User sets up the PAM sequence, target length and 3'-clamp length and/or accepts the defaults.
For each record, searches through the features of type requested on command line (e.g., gene, CDS or mRNA) and finds all full length CRISPR/Cas9 target sequences matching the RegEx.
Within the feature, CRIS.py assesses for each of the full length CRISPR/Cas9 sequences whether the sequence at the 3'-clamp (specified on command line) is unique throughout the genome.
After finding unique hits, CRIS.py assesses whether each of the full length CRISPR/Cas9 target sequences overlaps with other features of the requested type. If a sequence is unique AND does not overlap other features, it is stored in the candidate list. Within the candidate list, the GC content of each CRISPR/Cas9 target sequences is calculated. Sequences with a GC content equal to the maximum GC content in the candidate set are retained. If only one hit, this is retained as the 'best' match. If more than one is retained, the CRISPR/Cas9 target sequence closest to the 5' end of the gene is selected as the 'best' match.
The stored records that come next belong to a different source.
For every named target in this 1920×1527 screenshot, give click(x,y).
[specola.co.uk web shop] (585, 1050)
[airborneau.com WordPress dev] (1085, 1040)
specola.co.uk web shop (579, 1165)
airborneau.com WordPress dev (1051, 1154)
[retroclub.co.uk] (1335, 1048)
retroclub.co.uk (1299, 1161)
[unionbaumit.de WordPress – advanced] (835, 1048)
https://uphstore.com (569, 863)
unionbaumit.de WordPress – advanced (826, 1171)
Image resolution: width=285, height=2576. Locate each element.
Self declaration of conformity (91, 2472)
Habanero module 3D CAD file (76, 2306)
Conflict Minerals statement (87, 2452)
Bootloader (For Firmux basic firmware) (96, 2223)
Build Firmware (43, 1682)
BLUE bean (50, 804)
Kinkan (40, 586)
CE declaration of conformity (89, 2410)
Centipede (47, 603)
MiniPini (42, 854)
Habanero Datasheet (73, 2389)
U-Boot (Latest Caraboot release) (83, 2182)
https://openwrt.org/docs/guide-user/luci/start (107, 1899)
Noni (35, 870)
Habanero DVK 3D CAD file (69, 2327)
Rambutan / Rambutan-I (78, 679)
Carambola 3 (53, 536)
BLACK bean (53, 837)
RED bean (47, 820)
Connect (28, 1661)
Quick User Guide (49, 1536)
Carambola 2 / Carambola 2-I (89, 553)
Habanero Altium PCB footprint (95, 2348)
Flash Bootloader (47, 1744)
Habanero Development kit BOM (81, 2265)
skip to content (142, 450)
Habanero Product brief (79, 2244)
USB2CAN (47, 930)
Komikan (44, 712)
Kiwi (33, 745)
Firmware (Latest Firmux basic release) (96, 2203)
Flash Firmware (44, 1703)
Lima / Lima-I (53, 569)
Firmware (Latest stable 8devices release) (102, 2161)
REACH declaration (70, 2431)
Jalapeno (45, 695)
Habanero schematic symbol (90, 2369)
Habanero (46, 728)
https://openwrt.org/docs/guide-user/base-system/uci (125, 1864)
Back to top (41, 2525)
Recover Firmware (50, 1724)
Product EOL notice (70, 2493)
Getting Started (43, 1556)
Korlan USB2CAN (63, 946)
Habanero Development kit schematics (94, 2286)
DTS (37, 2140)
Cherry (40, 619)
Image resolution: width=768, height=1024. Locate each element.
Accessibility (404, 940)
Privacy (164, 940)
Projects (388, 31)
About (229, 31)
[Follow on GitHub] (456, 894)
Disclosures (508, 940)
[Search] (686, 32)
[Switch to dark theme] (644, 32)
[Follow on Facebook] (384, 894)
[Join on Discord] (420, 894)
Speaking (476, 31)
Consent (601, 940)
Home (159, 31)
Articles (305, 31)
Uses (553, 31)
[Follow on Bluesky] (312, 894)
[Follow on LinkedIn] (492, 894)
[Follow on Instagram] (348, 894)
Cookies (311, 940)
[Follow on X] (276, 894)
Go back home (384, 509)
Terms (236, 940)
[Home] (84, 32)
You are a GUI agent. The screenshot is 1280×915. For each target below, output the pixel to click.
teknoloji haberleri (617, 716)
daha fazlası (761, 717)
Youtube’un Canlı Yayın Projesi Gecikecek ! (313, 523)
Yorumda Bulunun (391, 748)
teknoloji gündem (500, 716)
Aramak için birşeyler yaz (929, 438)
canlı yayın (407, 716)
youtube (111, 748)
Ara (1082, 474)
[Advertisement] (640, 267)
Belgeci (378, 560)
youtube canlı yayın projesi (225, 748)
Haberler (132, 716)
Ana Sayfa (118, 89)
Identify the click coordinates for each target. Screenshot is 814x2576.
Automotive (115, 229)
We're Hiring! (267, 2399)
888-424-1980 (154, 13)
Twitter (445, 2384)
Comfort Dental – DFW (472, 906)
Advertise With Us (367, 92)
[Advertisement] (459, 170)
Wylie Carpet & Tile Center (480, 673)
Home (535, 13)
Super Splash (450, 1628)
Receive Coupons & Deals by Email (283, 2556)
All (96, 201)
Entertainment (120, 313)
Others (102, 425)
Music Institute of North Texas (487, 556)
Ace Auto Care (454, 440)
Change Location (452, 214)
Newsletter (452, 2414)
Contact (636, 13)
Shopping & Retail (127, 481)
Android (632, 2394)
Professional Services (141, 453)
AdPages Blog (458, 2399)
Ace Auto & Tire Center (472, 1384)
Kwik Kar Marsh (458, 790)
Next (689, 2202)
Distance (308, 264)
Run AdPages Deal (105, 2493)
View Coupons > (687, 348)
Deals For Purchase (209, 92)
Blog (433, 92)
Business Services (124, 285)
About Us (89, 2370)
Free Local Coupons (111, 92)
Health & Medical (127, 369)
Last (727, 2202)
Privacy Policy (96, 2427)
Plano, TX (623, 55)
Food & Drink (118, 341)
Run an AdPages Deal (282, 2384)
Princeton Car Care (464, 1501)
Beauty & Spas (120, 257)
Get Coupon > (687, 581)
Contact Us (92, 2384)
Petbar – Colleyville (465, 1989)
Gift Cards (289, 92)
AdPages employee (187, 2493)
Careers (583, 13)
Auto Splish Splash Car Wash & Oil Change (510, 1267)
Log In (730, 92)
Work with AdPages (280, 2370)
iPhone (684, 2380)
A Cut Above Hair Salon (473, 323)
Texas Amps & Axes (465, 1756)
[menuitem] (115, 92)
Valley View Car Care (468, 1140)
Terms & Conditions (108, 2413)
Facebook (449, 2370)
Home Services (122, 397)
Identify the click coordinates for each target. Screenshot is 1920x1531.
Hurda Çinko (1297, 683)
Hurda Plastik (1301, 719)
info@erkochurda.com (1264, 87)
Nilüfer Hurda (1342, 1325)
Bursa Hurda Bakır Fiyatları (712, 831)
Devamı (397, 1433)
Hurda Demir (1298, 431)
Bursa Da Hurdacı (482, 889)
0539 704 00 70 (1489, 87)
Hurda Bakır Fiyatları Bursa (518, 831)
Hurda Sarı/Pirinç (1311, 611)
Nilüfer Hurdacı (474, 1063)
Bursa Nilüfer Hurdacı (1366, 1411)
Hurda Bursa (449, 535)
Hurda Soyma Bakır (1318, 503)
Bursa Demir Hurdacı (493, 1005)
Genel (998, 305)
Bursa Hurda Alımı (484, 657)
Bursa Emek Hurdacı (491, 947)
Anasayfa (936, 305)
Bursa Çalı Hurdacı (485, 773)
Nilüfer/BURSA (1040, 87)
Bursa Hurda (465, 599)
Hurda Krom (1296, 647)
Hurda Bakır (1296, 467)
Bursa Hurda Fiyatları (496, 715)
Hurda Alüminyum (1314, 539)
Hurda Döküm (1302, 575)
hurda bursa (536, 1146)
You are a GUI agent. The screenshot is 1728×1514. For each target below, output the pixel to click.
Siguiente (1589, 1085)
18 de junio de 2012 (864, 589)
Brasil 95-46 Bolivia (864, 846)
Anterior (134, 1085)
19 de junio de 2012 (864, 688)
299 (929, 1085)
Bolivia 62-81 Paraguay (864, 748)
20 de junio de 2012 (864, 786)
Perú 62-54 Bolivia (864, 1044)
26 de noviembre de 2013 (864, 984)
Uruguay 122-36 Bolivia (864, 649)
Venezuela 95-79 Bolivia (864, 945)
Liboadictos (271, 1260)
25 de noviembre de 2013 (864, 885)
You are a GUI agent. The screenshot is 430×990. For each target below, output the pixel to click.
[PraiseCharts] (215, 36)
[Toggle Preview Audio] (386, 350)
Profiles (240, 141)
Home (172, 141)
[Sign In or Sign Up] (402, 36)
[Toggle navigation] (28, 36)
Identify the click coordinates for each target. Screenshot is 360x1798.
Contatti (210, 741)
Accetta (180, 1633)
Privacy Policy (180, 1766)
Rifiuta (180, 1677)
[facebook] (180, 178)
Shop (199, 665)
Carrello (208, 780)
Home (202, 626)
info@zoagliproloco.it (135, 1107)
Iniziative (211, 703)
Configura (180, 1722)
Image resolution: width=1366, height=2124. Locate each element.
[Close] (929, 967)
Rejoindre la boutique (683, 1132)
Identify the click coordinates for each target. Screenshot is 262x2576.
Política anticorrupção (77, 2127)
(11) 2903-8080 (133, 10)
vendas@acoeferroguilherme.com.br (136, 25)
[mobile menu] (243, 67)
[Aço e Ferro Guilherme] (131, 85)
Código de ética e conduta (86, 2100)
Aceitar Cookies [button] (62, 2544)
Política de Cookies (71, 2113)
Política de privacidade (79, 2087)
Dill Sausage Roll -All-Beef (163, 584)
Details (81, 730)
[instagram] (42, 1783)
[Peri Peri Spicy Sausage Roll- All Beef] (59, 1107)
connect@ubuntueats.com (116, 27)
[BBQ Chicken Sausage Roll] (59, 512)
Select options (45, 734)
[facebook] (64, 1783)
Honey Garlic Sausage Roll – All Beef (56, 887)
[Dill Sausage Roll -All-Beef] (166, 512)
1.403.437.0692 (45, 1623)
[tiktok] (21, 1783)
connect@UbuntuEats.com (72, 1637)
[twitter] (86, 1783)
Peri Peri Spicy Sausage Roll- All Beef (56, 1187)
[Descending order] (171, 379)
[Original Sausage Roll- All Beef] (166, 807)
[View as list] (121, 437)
The best match is reported. A summary is printed now and at the end of the run. In verbose mode, lots of statements are printed as the run progresses.
The output of the run is a copy of the input genbank file with all the best hits marked up in the file. This annotated genbank can be viewed in Artemis etc.